DOCUMENT EXCERPT -
[start]
Workaround: For hardware components, use the Service CLI to set a password that conforms to the following rules:

  • consists of at least 8 characters

    • with a maximum length of 20 characters for compute nodes, management nodes, and switches

    • with a maximum length of 16 characters for ILOMs and the ZFS Storage Appliance

  • contains at least one lowercase letter (a-z)

  • contains at least one uppercase letter (A-Z)

  • contains at least one digit (0-9)

  • contains at least one symbol (@$!#%*&)

Bug: 35828215

Version: 3.0.2

Grafana Service Statistics Remain at Zero

The Grafana Service Monitoring folder contains a dashboard named Service Level, which displays statistical information about requests received by the fundamental appliance services. These numbers can remain at zero even though there is activity pertaining to the services monitored through this dashboard.

Workaround: No workaround is currently available.

Bug: 33535885

Version: 3.0.1

Terraform Provisioning Requires Fully Qualified Domain Name for Region

If you use the Oracle Cloud Infrastructure Terraform provider to automate infrastructure provisioning on Oracle Private Cloud Appliance, you must specify the fully qualified domain name of the appliance in the region variable for the Terraform provider.

Synchronizing Hardware Data Causes Provisioning Node to Appear Ready to Provision

Both the Service Web UI and the Service CLI provide a command to synchronize the information about hardware components with the actual status as currently registered by the internal hardware management services. However, you should not need to synchronize hardware status under normal circumstances, because status changes are detected and communicated automatically.

Furthermore, if a compute node provisioning operation is in progress when you synchronize hardware data, its Provisioning State could be reverted to Ready to Provision. This information is incorrect, and is caused by the hardware synchronization occurring too soon after the provisioning command. In this situation, attempting to provision the compute node again is likely to cause problems.

Workaround: If you have started provisioning a compute node, and its provisioning state reads Provisioning, wait at least another five minutes to see if it changes to Provisioned. If it takes excessively long for the compute node to be listed as Provisioned, run the Sync Hardware Data command.

If the compute node still does not change to Provisioned, retry provisioning the compute node.
[end]
DATA PROVIDED -
[start]
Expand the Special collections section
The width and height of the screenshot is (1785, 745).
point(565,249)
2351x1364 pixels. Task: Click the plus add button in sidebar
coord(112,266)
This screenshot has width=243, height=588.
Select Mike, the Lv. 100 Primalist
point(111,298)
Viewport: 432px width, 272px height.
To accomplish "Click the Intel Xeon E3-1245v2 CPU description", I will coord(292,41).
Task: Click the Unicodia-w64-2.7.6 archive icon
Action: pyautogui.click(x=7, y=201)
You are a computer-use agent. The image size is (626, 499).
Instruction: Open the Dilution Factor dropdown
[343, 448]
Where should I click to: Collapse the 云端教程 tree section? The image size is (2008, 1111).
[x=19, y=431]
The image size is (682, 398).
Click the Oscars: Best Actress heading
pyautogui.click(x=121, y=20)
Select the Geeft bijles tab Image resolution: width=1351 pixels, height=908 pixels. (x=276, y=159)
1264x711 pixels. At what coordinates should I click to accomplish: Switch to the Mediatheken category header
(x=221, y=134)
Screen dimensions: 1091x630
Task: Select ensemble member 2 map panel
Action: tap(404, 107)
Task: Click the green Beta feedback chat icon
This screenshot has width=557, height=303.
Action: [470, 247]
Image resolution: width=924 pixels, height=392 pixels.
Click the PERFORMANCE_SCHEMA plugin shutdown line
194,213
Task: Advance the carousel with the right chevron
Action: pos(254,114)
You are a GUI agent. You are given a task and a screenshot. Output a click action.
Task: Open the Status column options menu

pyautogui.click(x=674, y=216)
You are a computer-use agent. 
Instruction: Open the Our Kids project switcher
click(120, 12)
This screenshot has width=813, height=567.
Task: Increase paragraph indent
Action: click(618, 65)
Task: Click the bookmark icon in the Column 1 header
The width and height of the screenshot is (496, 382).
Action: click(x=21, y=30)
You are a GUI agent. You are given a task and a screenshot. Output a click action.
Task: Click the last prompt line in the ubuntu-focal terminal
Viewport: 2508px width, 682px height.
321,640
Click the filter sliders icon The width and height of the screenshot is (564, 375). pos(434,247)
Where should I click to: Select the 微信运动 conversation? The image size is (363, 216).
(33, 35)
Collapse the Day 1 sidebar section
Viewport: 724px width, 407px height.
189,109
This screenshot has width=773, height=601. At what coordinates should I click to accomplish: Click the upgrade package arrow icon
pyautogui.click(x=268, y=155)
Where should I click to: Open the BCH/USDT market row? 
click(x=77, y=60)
[end]
Duplicate the passage of the appliance known-issues text between "Grafana Service Statistics" and "through this dashboard.", inclusive.

Grafana Service Statistics Remain at Zero

The Grafana Service Monitoring folder contains a dashboard named Service Level, which displays statistical information about requests received by the fundamental appliance services. These numbers can remain at zero even though there is activity pertaining to the services monitored through this dashboard.